Gerçekleri kaldıramadığımdan değil öfkem, inançlarım yok olduğundan…
Derin’e gelmemek için çok uğraştım farkındaysanız ama karakterleri konuşuyorsak o sözün bittiği yerde… Kocasını oğlu yaşındaki bir adamla aldatmış bir anne var karşımızda ve durumu bütün gerçeğiyle bilen Derin. Üstelik ne kadar kötü bir adam olduğunu bile bile babasını sevmekten de vazgeçmeyen bir kadından söz ediyoruz. Beklenen nedir? Derin’in anneye tepkili olması… Peki, biz ne buluyoruz?
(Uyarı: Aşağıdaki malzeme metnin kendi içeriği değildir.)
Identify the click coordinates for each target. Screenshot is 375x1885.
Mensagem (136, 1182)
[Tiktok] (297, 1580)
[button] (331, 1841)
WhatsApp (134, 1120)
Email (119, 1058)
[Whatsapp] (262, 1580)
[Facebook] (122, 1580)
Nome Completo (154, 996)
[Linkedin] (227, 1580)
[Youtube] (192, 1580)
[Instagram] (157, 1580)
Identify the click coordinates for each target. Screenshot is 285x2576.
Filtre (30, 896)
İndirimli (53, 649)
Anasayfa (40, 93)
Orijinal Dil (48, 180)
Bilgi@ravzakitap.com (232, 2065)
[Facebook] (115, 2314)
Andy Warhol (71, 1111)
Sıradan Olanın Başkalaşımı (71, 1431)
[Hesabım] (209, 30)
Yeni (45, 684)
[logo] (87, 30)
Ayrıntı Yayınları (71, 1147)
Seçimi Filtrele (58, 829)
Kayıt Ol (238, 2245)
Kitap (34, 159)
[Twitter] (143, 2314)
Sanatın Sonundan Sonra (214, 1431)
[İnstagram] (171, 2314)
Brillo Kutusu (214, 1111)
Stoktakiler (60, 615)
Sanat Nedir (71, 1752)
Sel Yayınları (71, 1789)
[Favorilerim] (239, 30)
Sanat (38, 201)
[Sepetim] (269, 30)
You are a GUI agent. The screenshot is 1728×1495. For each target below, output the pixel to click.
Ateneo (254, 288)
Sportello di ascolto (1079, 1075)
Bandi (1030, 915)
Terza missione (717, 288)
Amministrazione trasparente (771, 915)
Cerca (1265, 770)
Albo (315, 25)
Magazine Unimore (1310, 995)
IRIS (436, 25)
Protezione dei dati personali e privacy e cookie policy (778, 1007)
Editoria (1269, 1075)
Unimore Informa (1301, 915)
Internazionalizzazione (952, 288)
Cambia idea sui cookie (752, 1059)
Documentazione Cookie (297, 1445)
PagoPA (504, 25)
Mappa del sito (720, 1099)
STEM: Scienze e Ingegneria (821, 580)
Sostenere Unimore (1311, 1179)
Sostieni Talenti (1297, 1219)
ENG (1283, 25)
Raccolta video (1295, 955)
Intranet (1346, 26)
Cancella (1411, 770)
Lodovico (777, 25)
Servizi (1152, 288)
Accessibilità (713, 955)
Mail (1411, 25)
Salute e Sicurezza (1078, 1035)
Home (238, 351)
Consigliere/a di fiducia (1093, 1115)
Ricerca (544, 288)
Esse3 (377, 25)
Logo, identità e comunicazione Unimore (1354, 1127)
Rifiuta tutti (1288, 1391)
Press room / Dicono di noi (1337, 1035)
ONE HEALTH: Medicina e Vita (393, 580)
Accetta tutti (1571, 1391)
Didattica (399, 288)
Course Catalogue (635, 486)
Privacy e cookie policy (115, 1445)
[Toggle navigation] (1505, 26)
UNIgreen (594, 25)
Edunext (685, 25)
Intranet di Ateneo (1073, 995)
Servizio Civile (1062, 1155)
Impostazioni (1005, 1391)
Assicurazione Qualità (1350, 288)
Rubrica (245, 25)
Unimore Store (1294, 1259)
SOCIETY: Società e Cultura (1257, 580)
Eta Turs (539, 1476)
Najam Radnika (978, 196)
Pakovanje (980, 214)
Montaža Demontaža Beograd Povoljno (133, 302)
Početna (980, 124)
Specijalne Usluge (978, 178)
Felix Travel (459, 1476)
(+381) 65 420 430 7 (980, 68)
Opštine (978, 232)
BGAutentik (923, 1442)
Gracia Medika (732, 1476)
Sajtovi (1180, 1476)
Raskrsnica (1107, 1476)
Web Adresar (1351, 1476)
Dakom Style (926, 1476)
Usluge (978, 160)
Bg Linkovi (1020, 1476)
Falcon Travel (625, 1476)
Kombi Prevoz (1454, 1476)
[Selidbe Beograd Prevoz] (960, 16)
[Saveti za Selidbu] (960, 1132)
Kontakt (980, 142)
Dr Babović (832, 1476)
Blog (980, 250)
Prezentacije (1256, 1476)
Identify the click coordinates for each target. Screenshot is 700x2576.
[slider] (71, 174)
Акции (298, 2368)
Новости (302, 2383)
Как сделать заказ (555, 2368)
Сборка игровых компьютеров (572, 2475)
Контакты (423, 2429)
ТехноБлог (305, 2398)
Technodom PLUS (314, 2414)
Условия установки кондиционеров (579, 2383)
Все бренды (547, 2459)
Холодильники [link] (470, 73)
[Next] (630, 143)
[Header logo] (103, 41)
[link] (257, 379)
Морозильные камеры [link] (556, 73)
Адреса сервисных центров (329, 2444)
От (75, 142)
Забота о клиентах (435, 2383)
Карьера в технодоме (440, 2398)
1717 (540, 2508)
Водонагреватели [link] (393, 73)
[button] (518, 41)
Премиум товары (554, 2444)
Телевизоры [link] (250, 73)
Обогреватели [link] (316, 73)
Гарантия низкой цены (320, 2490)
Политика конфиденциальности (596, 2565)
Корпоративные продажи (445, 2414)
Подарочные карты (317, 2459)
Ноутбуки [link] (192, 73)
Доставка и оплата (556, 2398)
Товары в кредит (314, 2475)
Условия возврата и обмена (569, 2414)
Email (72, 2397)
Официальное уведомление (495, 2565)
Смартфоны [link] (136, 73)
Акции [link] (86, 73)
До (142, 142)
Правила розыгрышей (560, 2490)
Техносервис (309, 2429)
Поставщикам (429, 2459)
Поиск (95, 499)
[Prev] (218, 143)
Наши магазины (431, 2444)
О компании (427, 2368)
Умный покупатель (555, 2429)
Annesi dışında herkese tepkili bir Derin… Biri bana açıklayabilir mi çünkü gerçekten algılayamıyorum, Derin, niye annesi mağdurmuş gibi onun arkasında durur? Üstelik hapisteki babasını bir defa bile arayıp sormamışken...
 
Derin’in hiç umursamadığı çocuğu için hatalı bir adım atıp kapana kısılan Ali debelenip dururken Derin neden bunu görmez de hâlâ kıskanma tripleri yapar?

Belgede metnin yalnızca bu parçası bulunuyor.